ERA test is a useful test indeed. If we don’t understand why we don’t receive pregnancy f.e., we have a young woman and a lot of embryos and even these embryos went through the PTT PGT-A, so I know that I transferred 1,2,3 or 4 times excellent embryos, but there is no pregnancy, that’s why we try to find the problem in the lining. Possibly, during embryo transfer, the embryos cannot find the right place in the endometrium. In this investigation ERA test or some other one, we will choose the right time, the right day for embryo transfer. Some research shows that pregnancy rate is higher after this test, but there are also a lot of trials which showed us that it is the same. That’s why in some cases we advise it, but if a woman had a previous pregnancy, has a child already before, we know that the implantation window was normal, so there is no need for it. If this woman never had any previous pregnancy, we might be able to suggest an ERA test. Generally, I cannot say that we have a great effect when it comes to this test.

How can we increase the number of follicles?

When we are born we have about 300,000 follicles, and when we are let’s say 20 years old, nobody thinks about the pregnancy, but we lose almost half of these oocytes, so that is why at the age of 30 or 40 we have about 65,000 and then you see the number is decreasing very fast. It’s a natural process, and we cannot change this. That’s why it’s important for us to have patients for IVF as early as possible. A lot of patients come to the clinic too late, and we cannot help them. The patients that we have are usually 40, and we usually call such patients poor responders, we stimulate them, and we receive only 2, 3,4 or 5 eggs, and that’s all. And this is repeating in all cycles. So before starting, we try to increase the number and increase the quality of the eggs. There are some special types of stimulations, like double-stimulation in the second phrase, some protocols that should help us to receive eggs of better quality.
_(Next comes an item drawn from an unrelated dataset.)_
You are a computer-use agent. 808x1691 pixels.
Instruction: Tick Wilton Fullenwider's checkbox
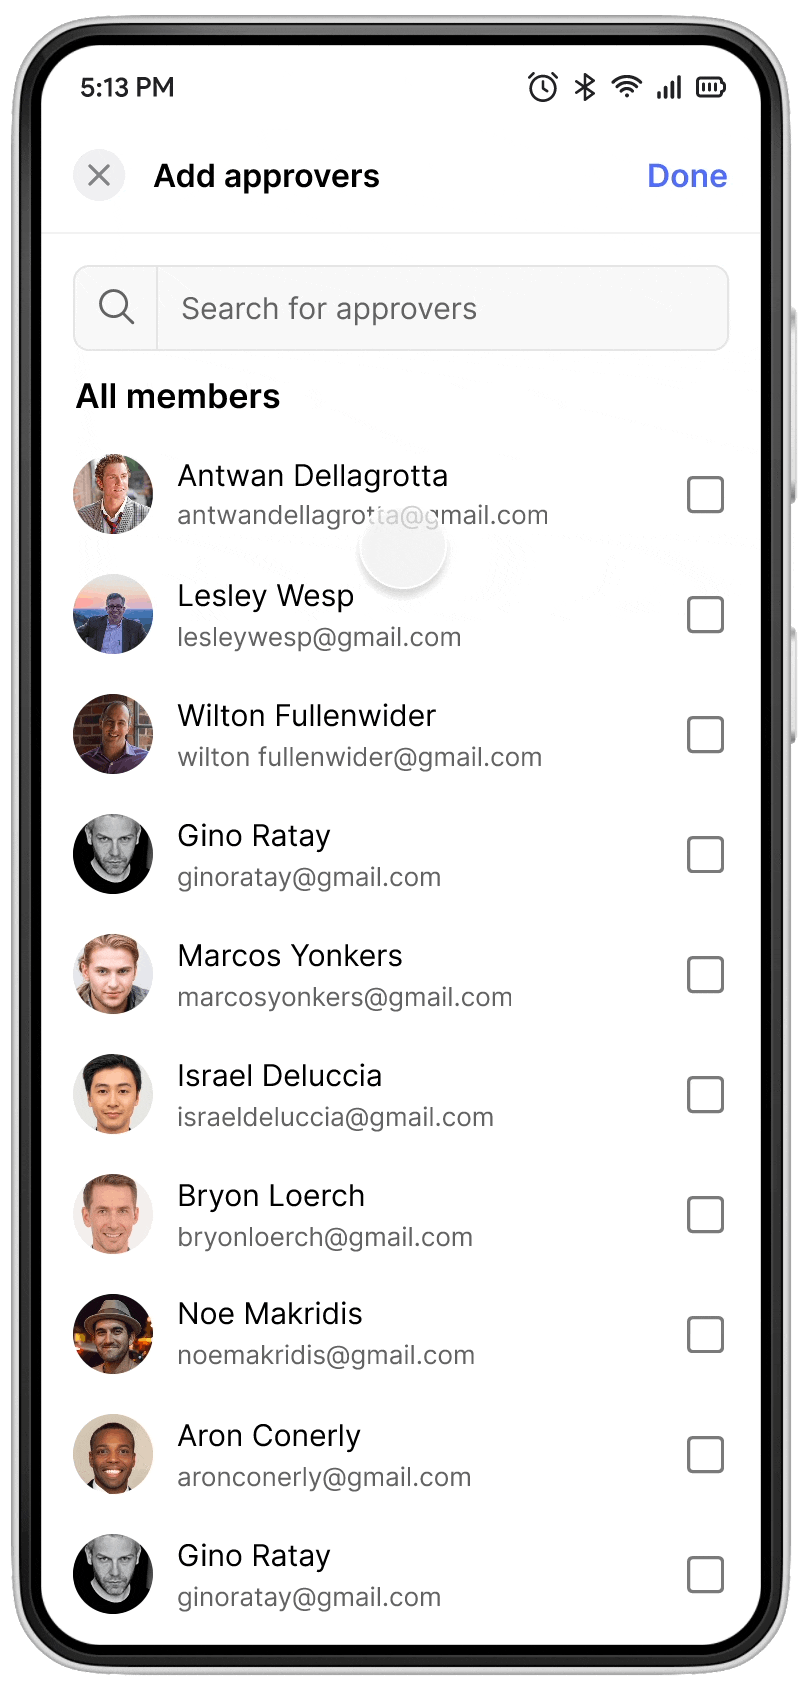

We can prescribe some special therapy before the IVF cycle, it can be hormone replacement quality. There are a lot of methods which are not used routinely f.e., the use of stem cells although, it’s not allowed to offer for the general population. When a woman is young, even if we receive 1 or 2 more eggs it will increase pregnancy rate, but if I receive 1-3 additional eggs from a woman who is 40 we will have the same pregnancy rates.

Do you think it’s important to keep track of E2 (estradiol) level during stimulation, just in case follicles aren’t easily seen?

It’s important to keep track on the progesterone level because we can predict estradiol level, we know that approximately in one follicle we have about 300 picograms of estradiol. Progesterone elevation before egg retrieval is much more interesting. When and if you have such problem the fresh embryo transfer should be stopped. We used to control the estradiol level during stimulation and after egg retrieval, in case of OHSS syndrome, but now we understand that there is no correlation with estradiol level and the severity of OHSS. That’s why routinely we don’t do this. We always control progesterone level during the stimulation.

During the transfer or after transfer can I expect bleeding and how long the bleeding can take? Then is it normal to have bleeding? Do we have to worry about the bleeding.

Normally, you shouldn’t have this problem, in normal embryo transfers we don’t see any bleeding. Usually, when I have a consultation and after embryo transfer, I advise them that they can have some discomfort in the abdomen. Just because of the speculum. At the day of embryo transfer, there can be some spotting, very light brown spotting, it’s just because of their catheter. If we have very difficult embryo transfer, we should use a strong catheter and in this case, we can disturb the cervix or the lining so the embryologist will show us a drop of blood inside, but other than that, the answer is no.

Is it possible to have a follicle stimulation with an AMH level of 0.02?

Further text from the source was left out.